Metro accepts used oil for curbside recycling, but they insist that it be in a transparent container, which rules out any motor oil bottle I’ve ever seen. Why can’t we recycle used
motor oil in the containers the new oil came in?

—Ugly Barry

One of the great things about being Dr. Know (aside from the lovely tiara, and the power to turn milk sour with a glance) is the fact that, on the rare occasion I can't find the answer to a question, the readers will. And that's good, because this one is surprisingly difficult to get to the bottom of.

First things first: Metro will accept your motor oil in opaque jugs if you take it to the transfer station yourself—it's only when you put it on the curb that it's snubbed.

According to Metro's Jim Middaugh, the transparent-jug rule is part of the agreement between the city of Portland and the private trash haulers. A city employee then told me, unofficially, that the haulers want to be sure that it's really oil in the jug.
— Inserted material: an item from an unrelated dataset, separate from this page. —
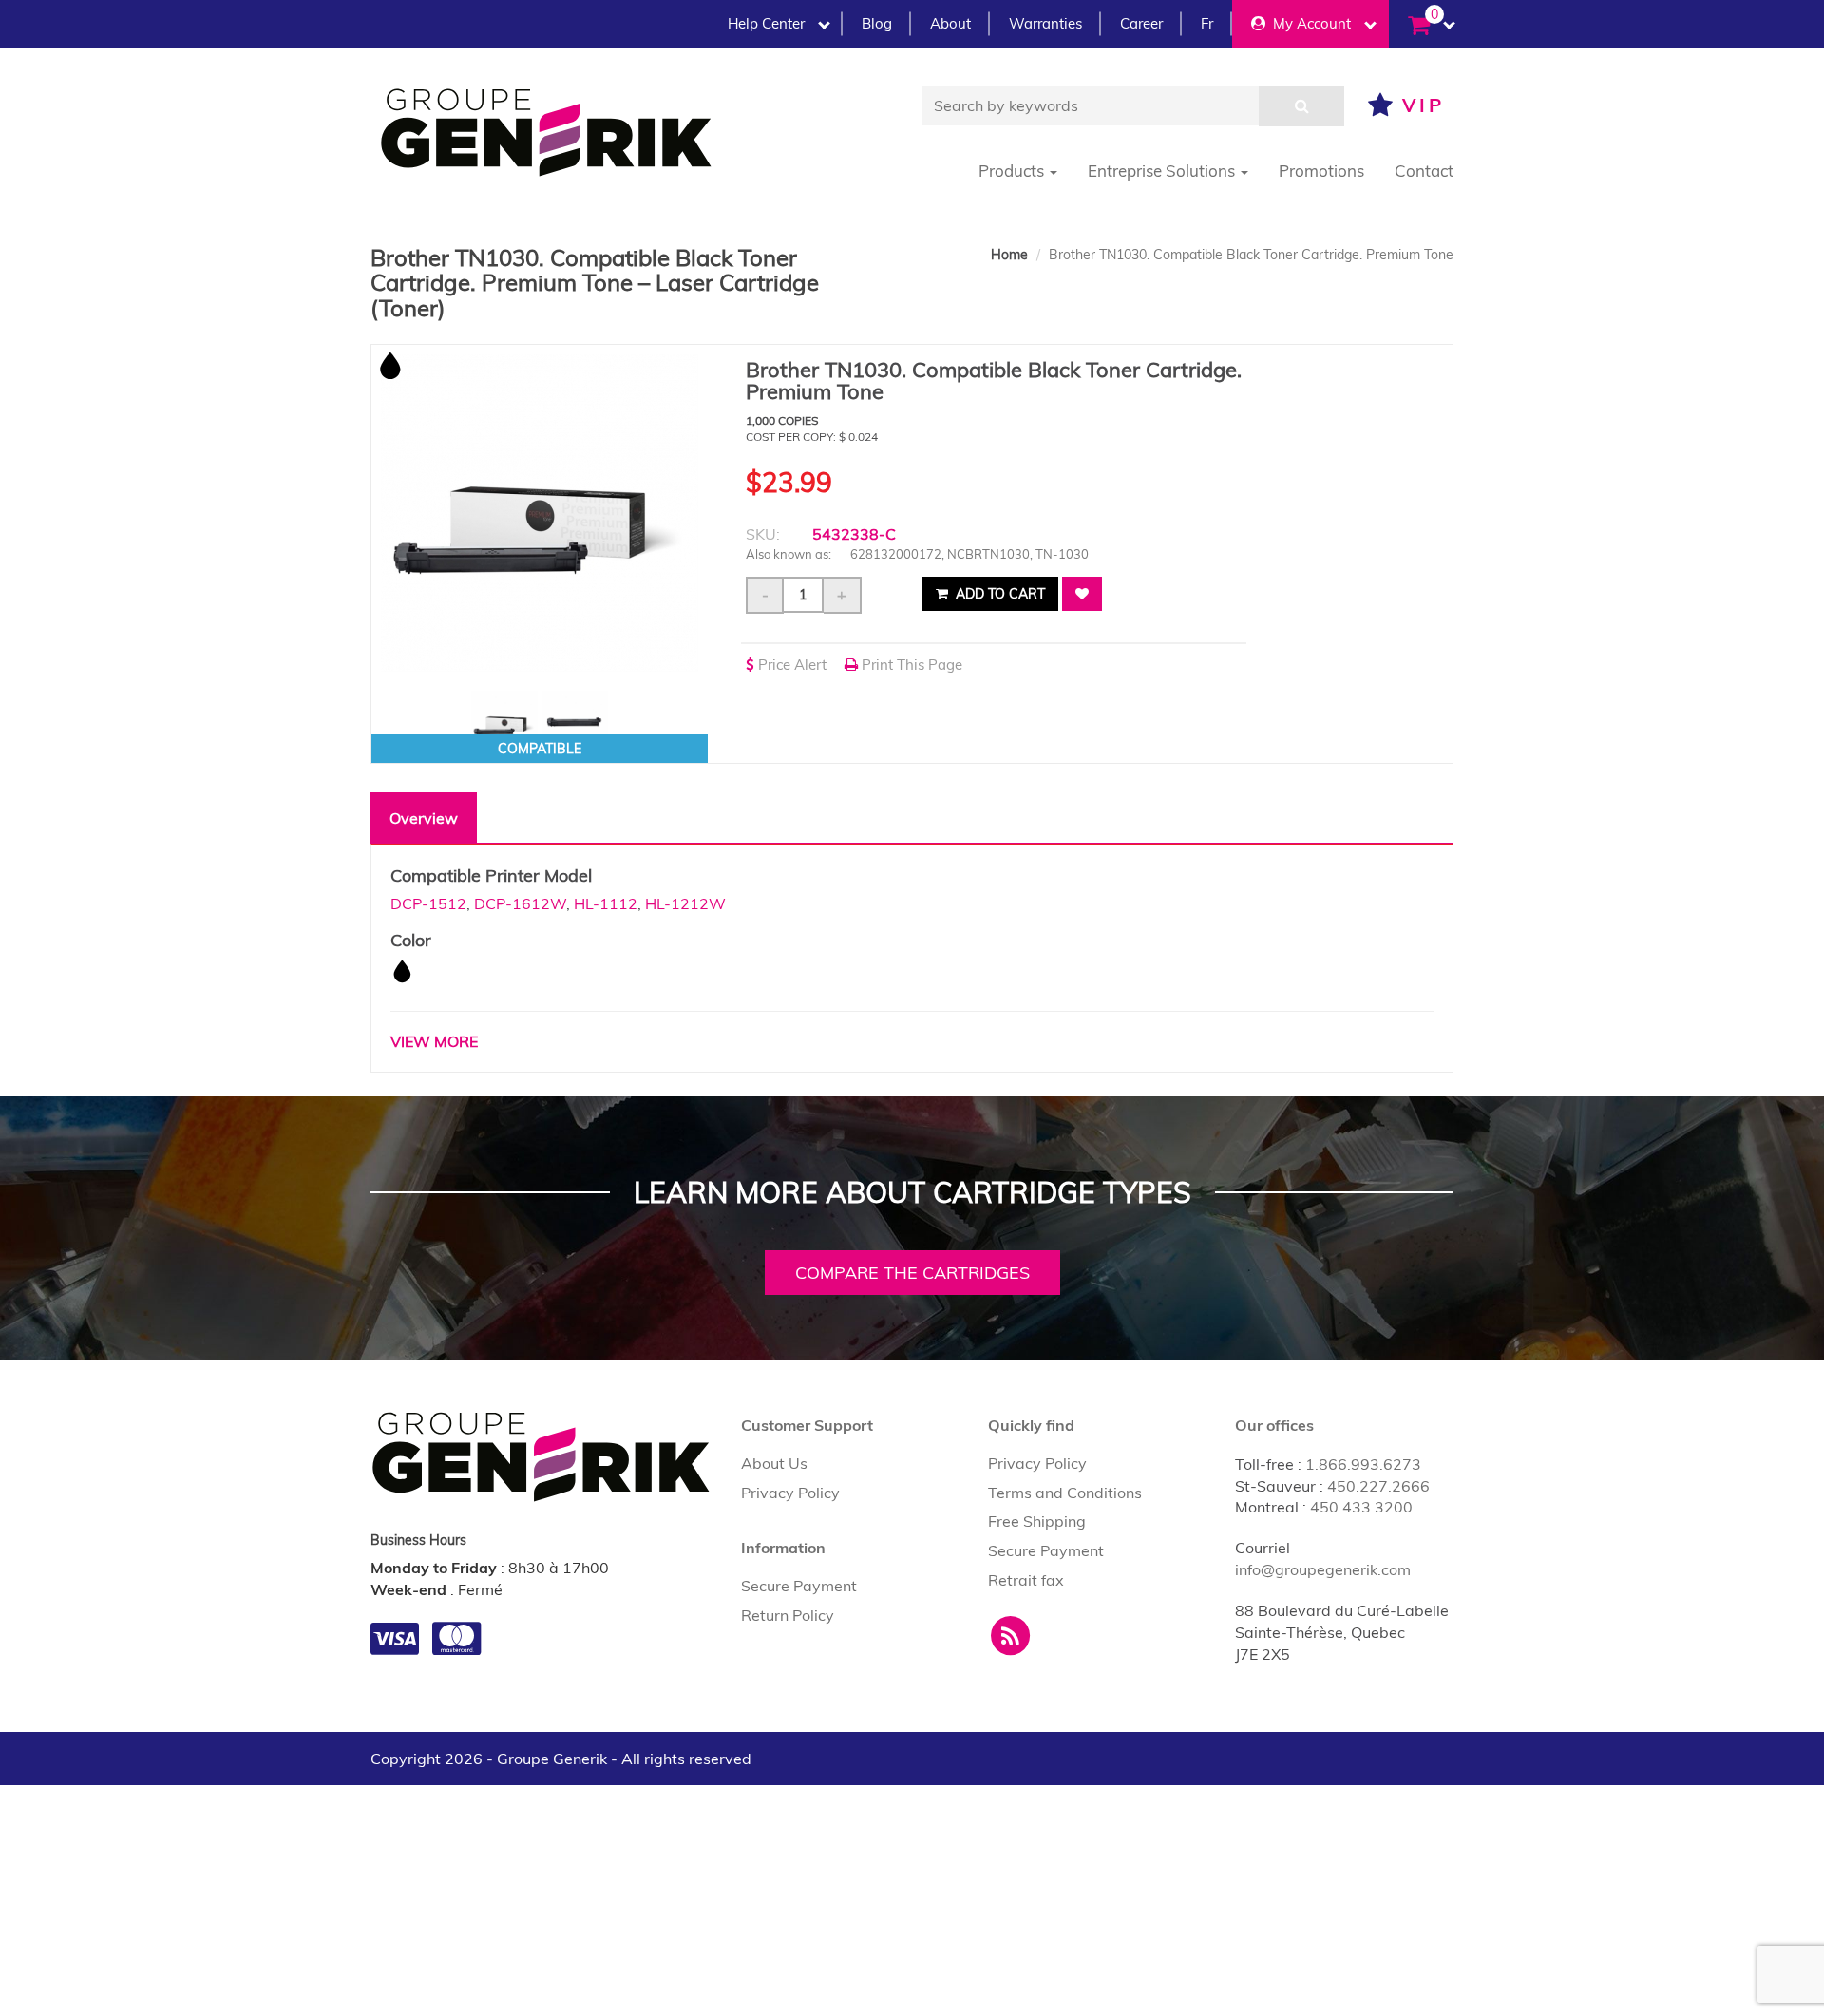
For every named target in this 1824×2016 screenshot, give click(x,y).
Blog (877, 23)
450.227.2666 (1378, 1485)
But since they turn over that jug, unopened, to the same transfer station that accepts the opaque jugs anyway, why should anyone care?

Here's another interesting tidbit: In Seattle, they accept opaque jugs curbside! But they have to be one-gallon jugs, which still rules out the one-quart jugs new oil usually comes in. Suspicious, no?

Since neither of the two private haulers I called with this question got back to me, I figure I'll just make something up and wait for the phone to ring:

It's a conspiracy. The garbage company doesn't want to deal with your oil, so they make it tough to recycle on purpose. Also, most garbagemen are werewolves. Anybody wants to correct me, drop me a line.